En 2014, Kashua part avec sa famille pour un an aux États-Unis (douce ironie : au département d’études juives à l’Université d’Illinois…), la vie en Israël devenant trop insupportable : d’un naturel sensible (il lui arrive souvent de pleurer lorsque l’émotion le submerge), il ne peut plus avoir le recul nécessaire pour parler avec légèreté de la souffrance de ce qu’il faut bien appeler l’apartheid que lui et les siens subissent au quotidien. Il y était encore, en 2018, ne sachant si ni quand il reviendra en Israël : la nouvelle loi votée récemment par le parlement israélien, définissant de jure Israël comme le pays des juifs, déclassifiant l’arabe, pourtant parlé par quelque 20 % de la population, comme langue nationale qu’elle était à l’égal de l’hébreu, encourageant les colonisations des territoires palestiniens occupés, ne faciliteront certainement pas son souhait de retrouver son village natal, ses proches.

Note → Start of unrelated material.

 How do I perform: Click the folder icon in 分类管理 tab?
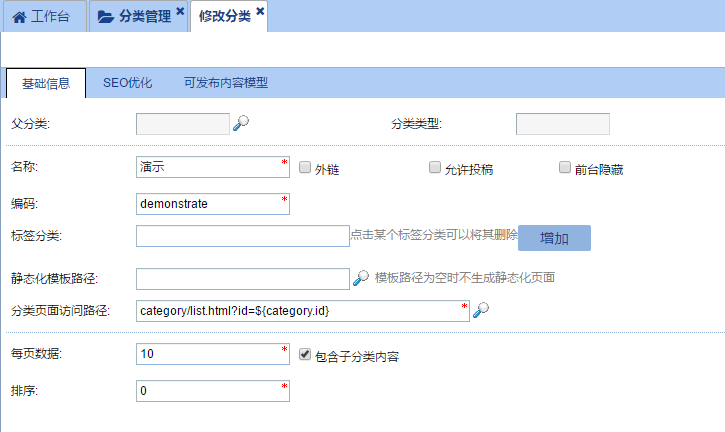[106, 17]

Peu après la guerre de Six jours (1967), qui suscita la (re)naissance puis le développement d’un nationalisme expansionniste, mon père me disait avec tristesse qu’il ne reconnaissait plus le pays dans lequel il était venu par idéal quelque trente ans plus tôt. Je me dis aujourd’hui avec tristesse que l’Israël d’aujourd’hui n’est plus celui dont j’étais parti il y a bientôt 40 ans.

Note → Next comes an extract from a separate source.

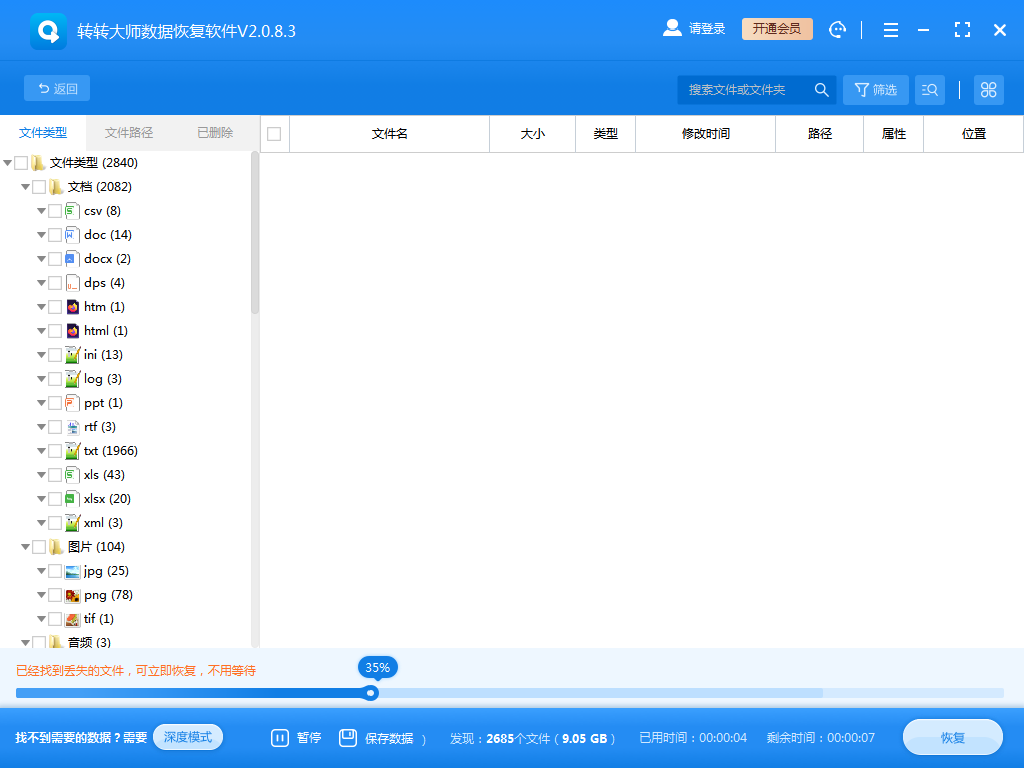Expand the 音频 tree node
Image resolution: width=1024 pixels, height=768 pixels.
25,642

J’ai fini ce livre de plus de 200 pages en quelques heures, moi qui n’avais pas lu un livre entier en hébreu depuis des décennies. Au-delà du mérite qu’il a de m’éclairer sur ce pan tragique de la réalité israélienne, il m’a rouvert à la lecture en hébreu, cadeau improbable d’un Arabe vivant aux États-Unis à un Israëlien à Paris. Journaliste, écrivain, cinéaste, Sayed Kashua mérite d’être connu. Lisez-le.